A familiar component of the eastern North American avifauna, this small, agile, fast-flying aerial insectivore is easily identified by its characteristic “cigar on wings” profile. It breeds throughout much of southern Canada east of Saskatchewan, south through Texas and all states to the east, and more recently California. Chimney Swifts are most noticeable during migration, when birds numbering in the thousands circle in large tornado-like flocks above roosting chimneys at dusk, and then suddenly descend in ever-narrowing vortices into their depths to spend the night.

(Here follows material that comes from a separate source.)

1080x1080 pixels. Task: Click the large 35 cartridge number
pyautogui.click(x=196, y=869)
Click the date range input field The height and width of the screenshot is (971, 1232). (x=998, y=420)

While probably more thinly distributed across its breeding range in pre-colonial North America, this swift nested in hollow trees in mature forests until the arrival of European settlers whose chimneys presented a multitude of artificial nesting cavities. This unique commensalism with humans likely contributed to population increases and range expansion as North America settlements expanded. Over the past several decades, however, Chimney Swift populations have been in decline throughout much of their range, likely due to changes in prey abundance, and unknown threats during migration and on the wintering grounds, yet the magnitude and geographic extent of these factors are not well understood. Loss of nesting habitat (suitable chimneys) has often been cited as the cause of population declines, but has so far proven false where investigated.

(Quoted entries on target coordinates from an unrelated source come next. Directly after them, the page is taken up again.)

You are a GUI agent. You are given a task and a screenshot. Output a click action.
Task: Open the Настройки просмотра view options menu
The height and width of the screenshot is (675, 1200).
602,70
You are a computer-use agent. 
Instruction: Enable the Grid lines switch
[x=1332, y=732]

Chimney Swifts winter in the upper Amazon basin of Peru, Ecuador, Chile, and Brazil but little is known of the biology of these birds while there. They return to North America in March or April in flocks, and pairs of birds soon break away to individual nest sites in chimneys or on the walls of abandoned buildings. There the pair builds a nest of loosely woven twigs against this vertical surface, cemented together with the bird’s glue-like saliva. The female lays 4 or 5 eggs then shares the brooding duties with her mate. The eggs hatch in about 19–20 days, and the young fledge about 30 days from hatching. In some instances an unmated helper will assist with the rearing of young. Throughout the breeding season, large flocks of individuals commonly roost together in large chimneys, leading to the misconception that the birds are nesting as a colony. Some nonbreeding birds may even roost in a chimney occupied by a single nesting pair. When the young have fledged, parents and juveniles from several chimneys move to larger staging roosts, and at summer’s end they amass in the thousands to migrate to South American wintering areas.

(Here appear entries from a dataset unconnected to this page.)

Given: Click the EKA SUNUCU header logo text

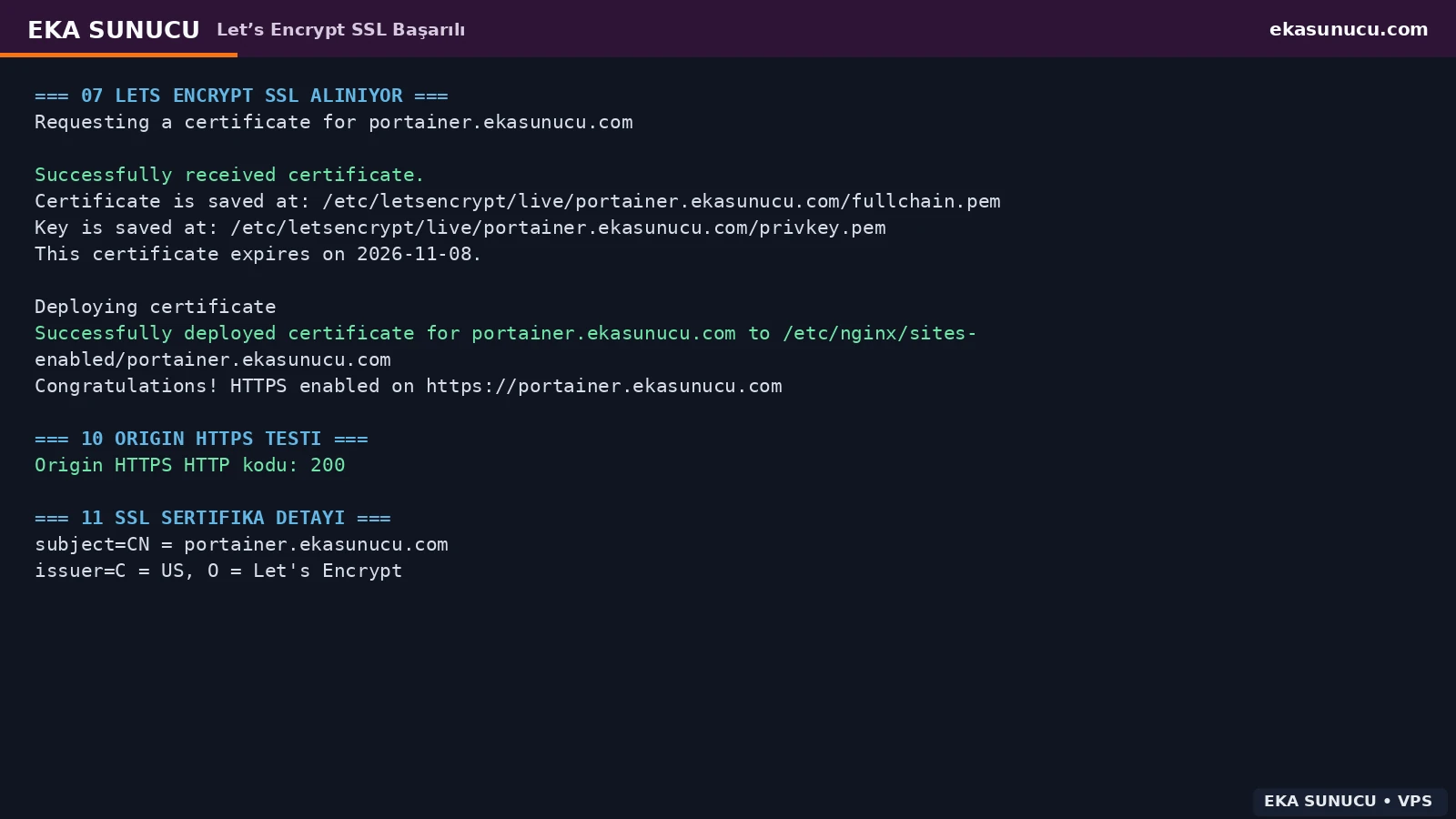Looking at the screenshot, I should [x=114, y=30].
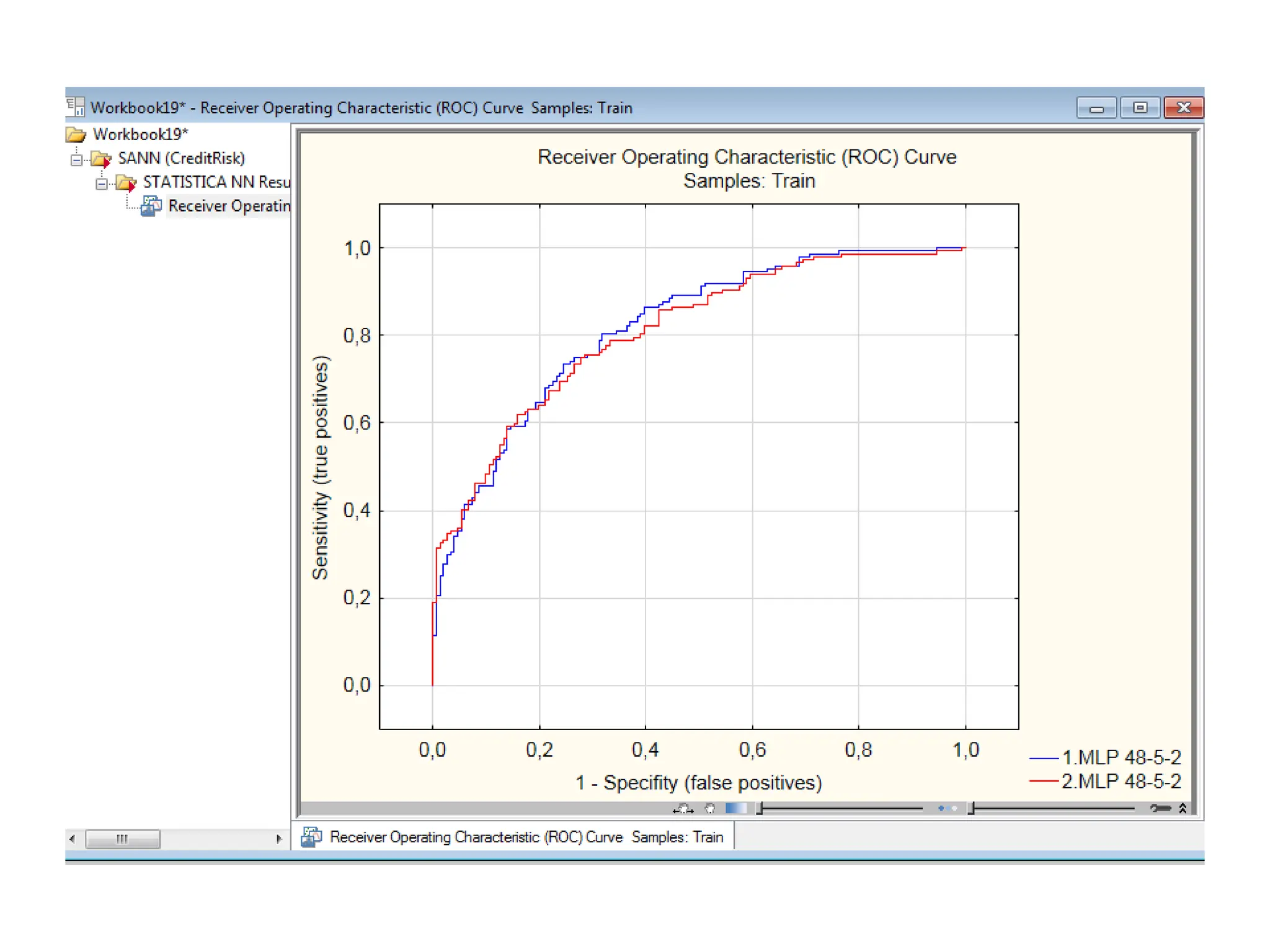Click the brush tool icon at toolbar end

point(1160,808)
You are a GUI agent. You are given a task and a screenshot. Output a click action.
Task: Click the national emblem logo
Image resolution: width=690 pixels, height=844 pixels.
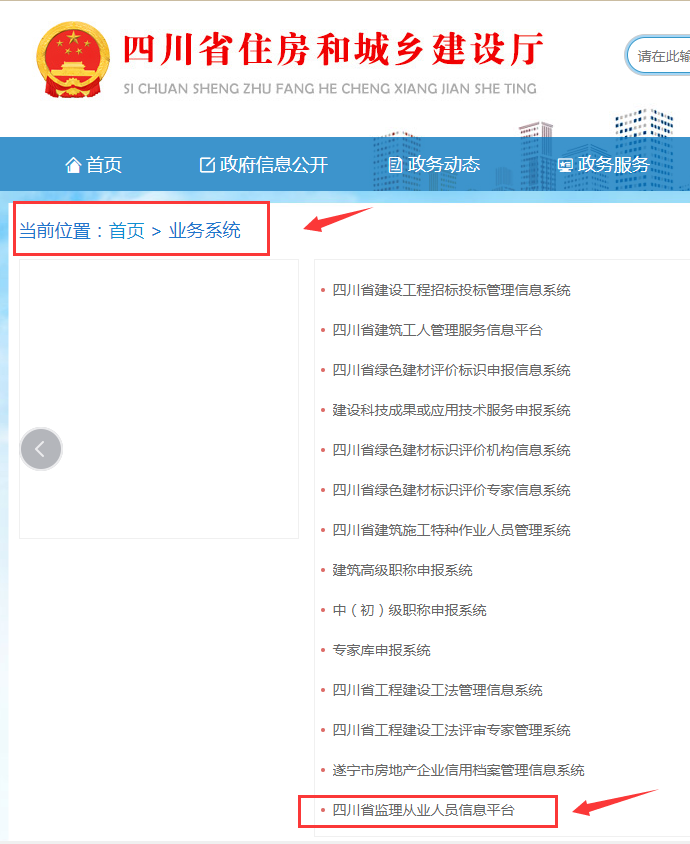(73, 60)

Many aspects of Chimney Swift life history remains unknown, primarily because so much of this bird’s day is spent in wide-ranging, fast flight and because its nesting and roosting occur in dark, largely inaccessible sites. Because of the height at which they feed above the ground, the mechanics and ecology of foraging is just beginning to be studied. Some important details of nest life of single pairs were observed in an artificial chimney in Iowa (Sherman 1952). Long-term studies of breeding behavior, nesting biology, growth and development, survivorship, and fidelity to nest sites of many pairs were made in situations where nests were more readily accessible inside old buildings or where nesting sites were relatively close together on accessible rooftops (Dexter 19461992, Fischer 1958). Several studies have pieced together aspects of migratory pathways through the use of banding data (Calhoun and Dickinson 1942, Lowery 1943, Bowman 1952). Environmental influences on flocking, roosting, and feeding have been documented (Michael and Chao 1973, Zammuto and Franks 19781981c). Some physiological discoveries on seasonal salivary-gland changes and use of torpor have been published (Johnston 1958, Ramsey 1970).

Still, the individual identities of all birds associated with nest sites or roosts were not known, and most young or nests were not followed long enough to document their fates. Thus, substantial gaps in our knowledge of life history and demography remain. However, recent monitoring efforts and ecological studies have begun to improve our understanding of range-wide population declines.